» Given task: Please find each line in the entries below that contains the word "center", and copy those lines out.

» Supplied records:
§

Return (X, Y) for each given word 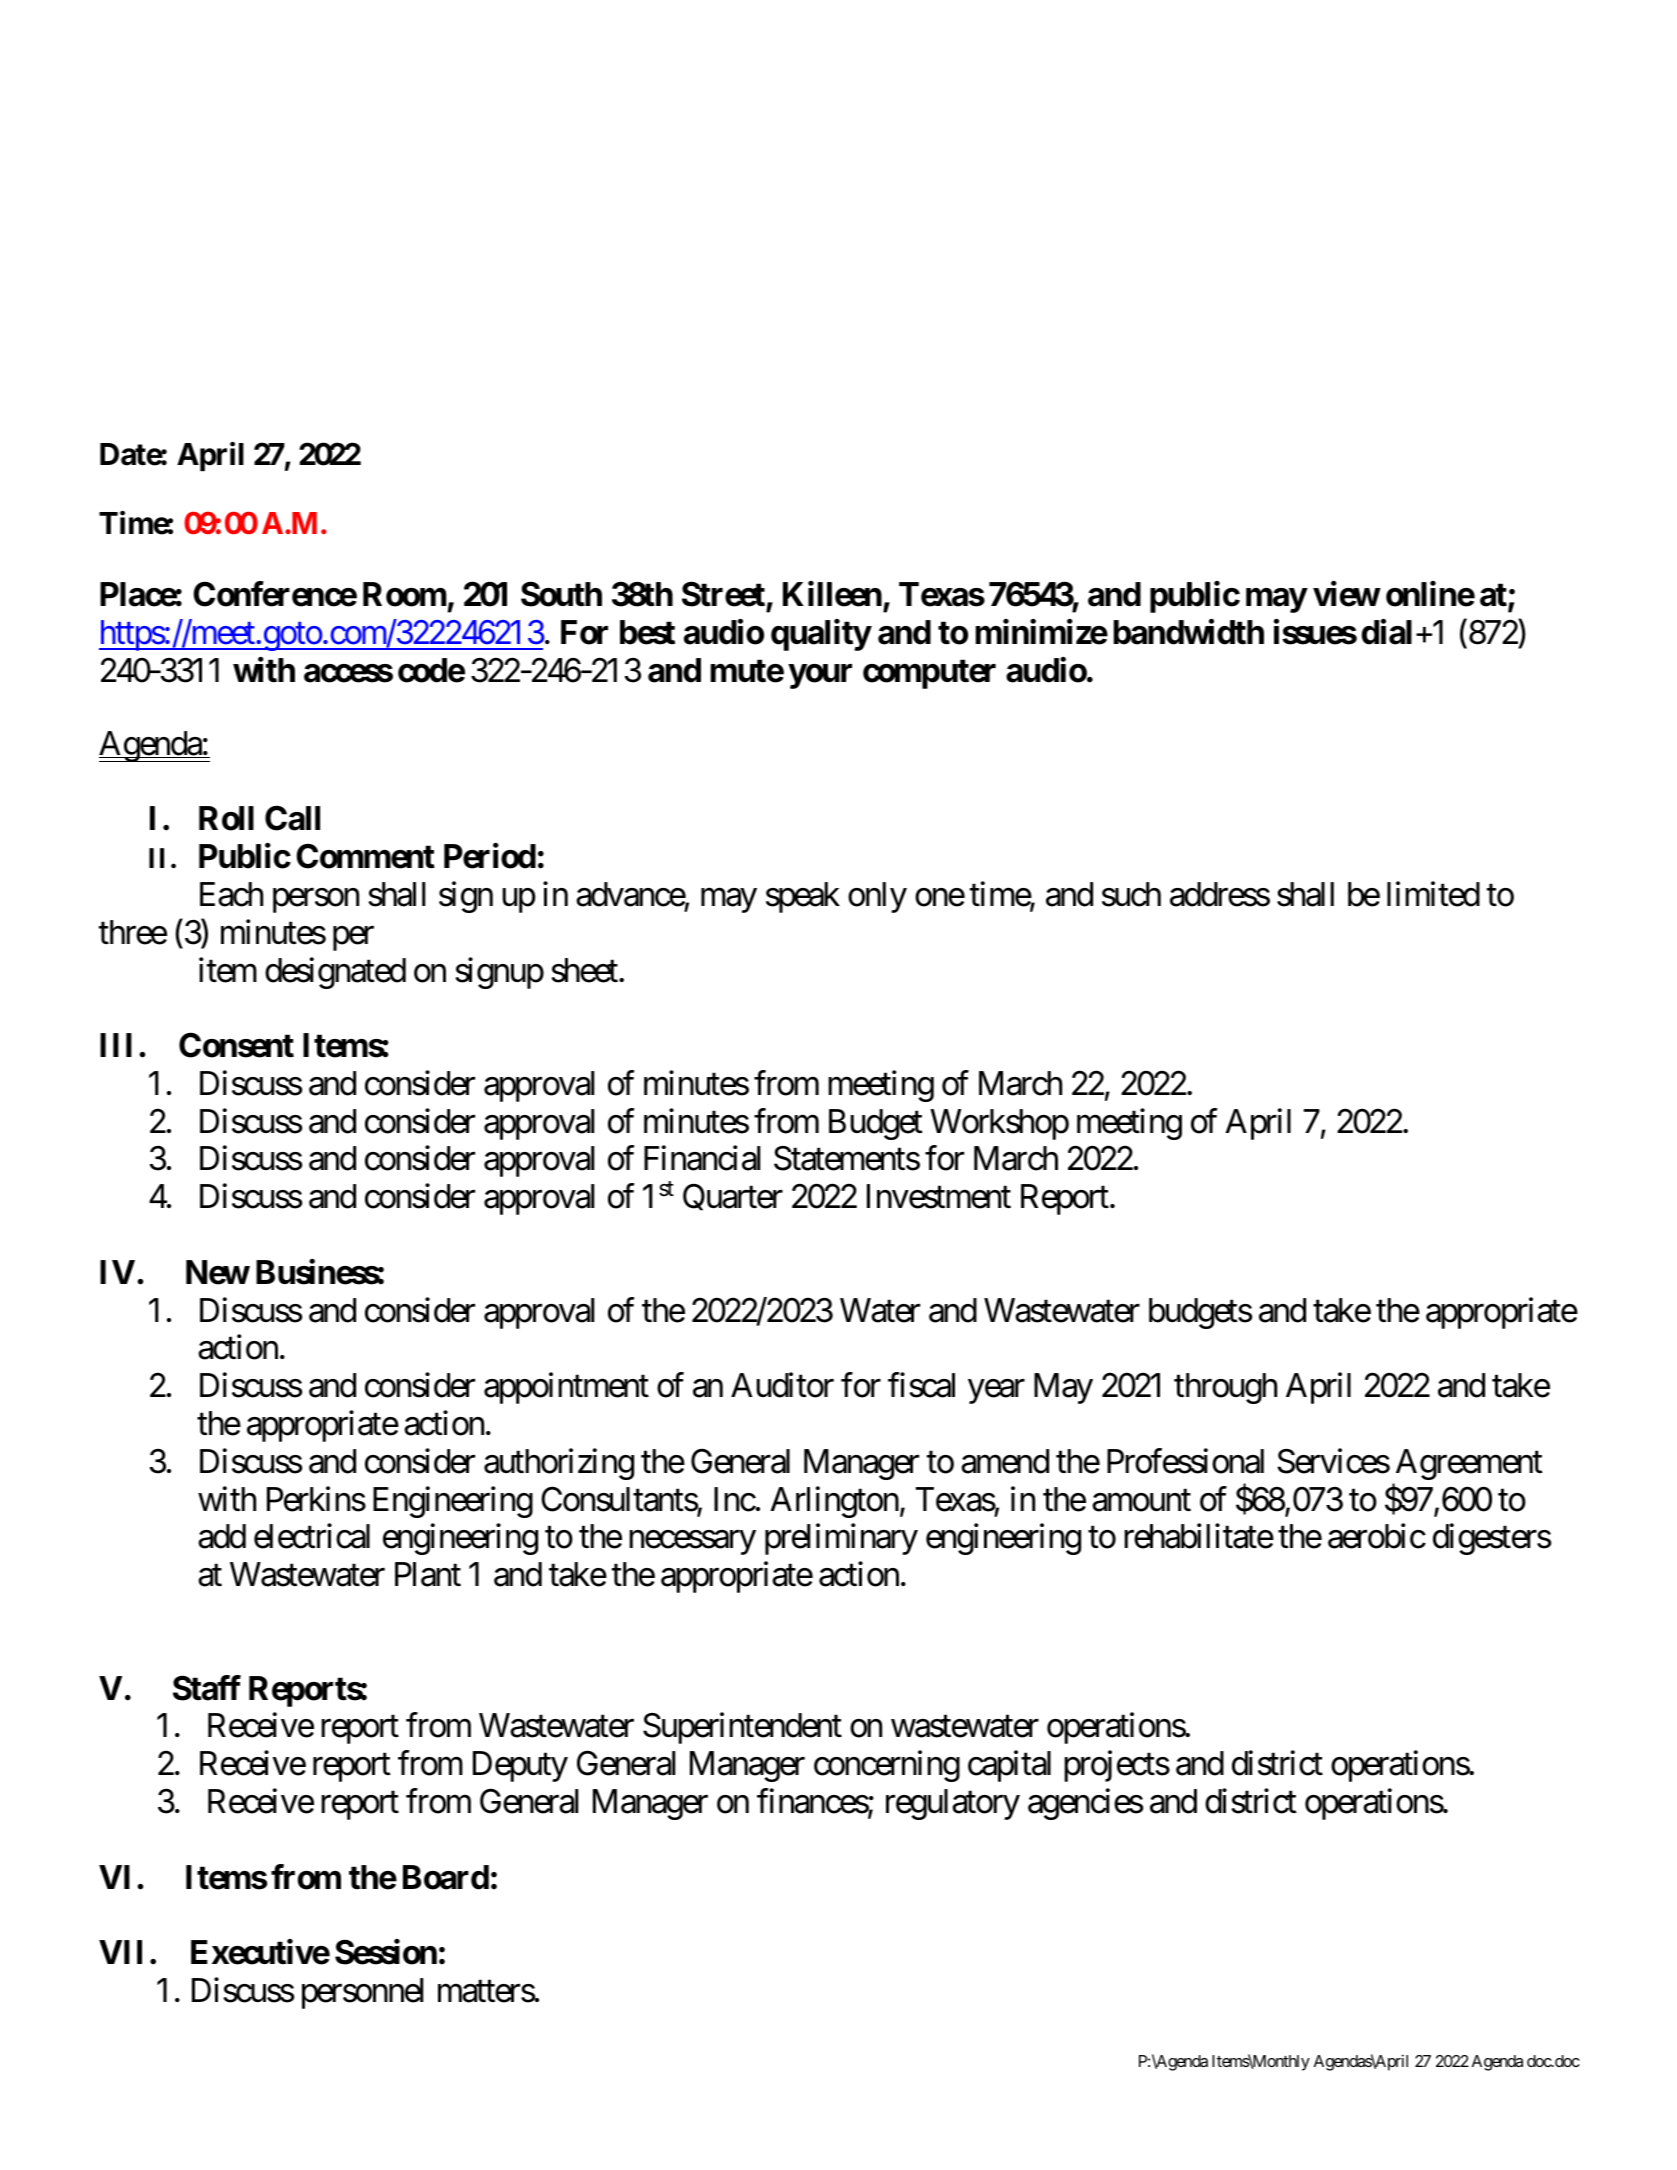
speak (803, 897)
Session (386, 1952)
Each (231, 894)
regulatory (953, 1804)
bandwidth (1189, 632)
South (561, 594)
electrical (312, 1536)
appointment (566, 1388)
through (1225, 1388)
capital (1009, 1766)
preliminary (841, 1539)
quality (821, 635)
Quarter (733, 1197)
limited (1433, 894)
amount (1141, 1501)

§

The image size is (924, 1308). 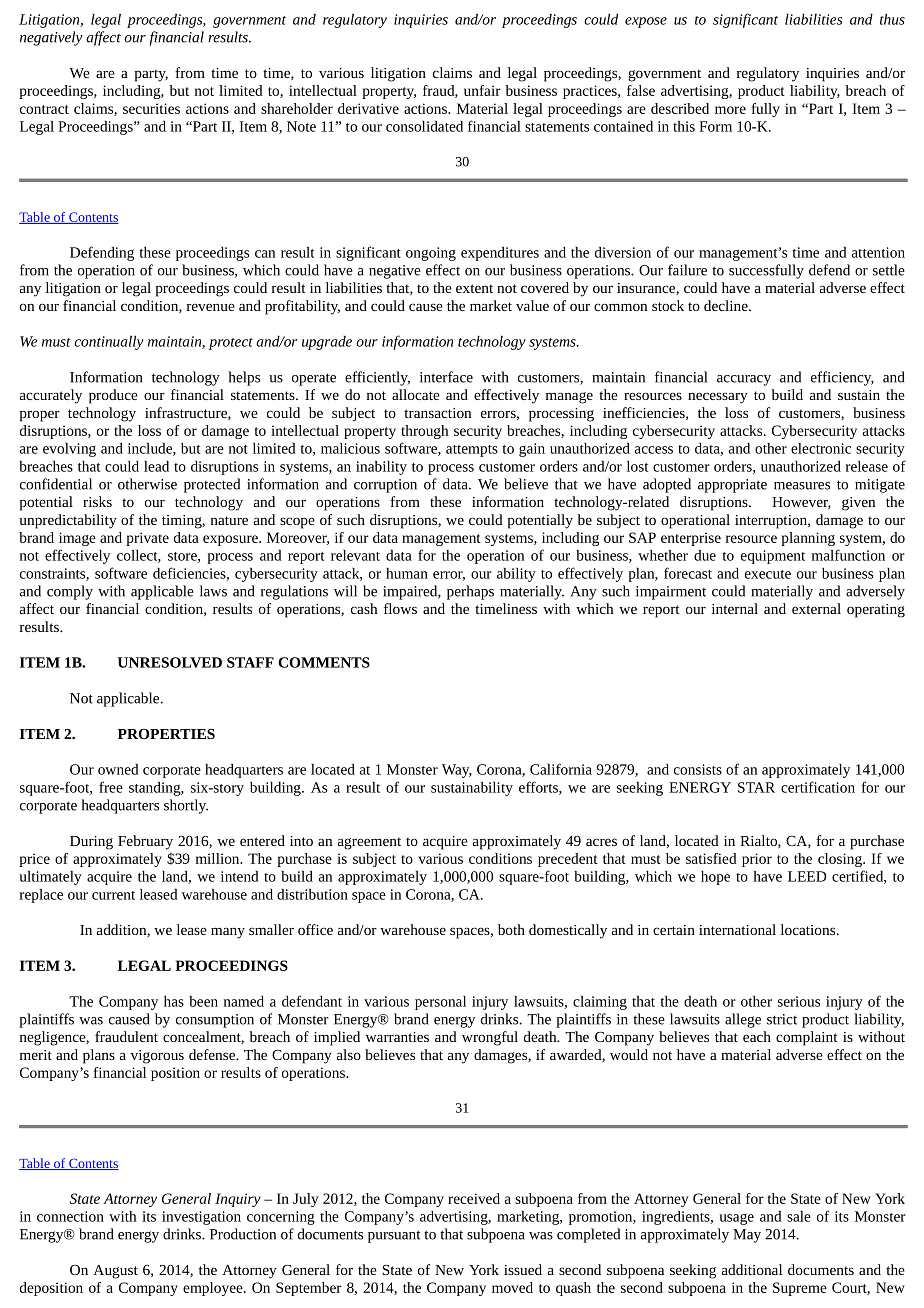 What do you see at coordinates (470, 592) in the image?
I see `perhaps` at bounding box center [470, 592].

§

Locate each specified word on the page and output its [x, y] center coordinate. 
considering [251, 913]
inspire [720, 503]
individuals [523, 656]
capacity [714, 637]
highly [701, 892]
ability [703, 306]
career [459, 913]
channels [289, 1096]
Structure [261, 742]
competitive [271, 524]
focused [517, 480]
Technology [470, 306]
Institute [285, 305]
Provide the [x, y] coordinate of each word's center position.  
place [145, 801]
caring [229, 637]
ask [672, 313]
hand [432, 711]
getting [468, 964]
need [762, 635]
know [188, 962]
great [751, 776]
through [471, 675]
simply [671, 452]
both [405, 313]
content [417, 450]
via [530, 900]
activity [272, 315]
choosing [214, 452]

§

» Solution:
I see `perhaps` at bounding box center [470, 592].
Locate each specified word on the page and output its [x, y] center coordinate. 
Provide the [x, y] coordinate of each word's center position.  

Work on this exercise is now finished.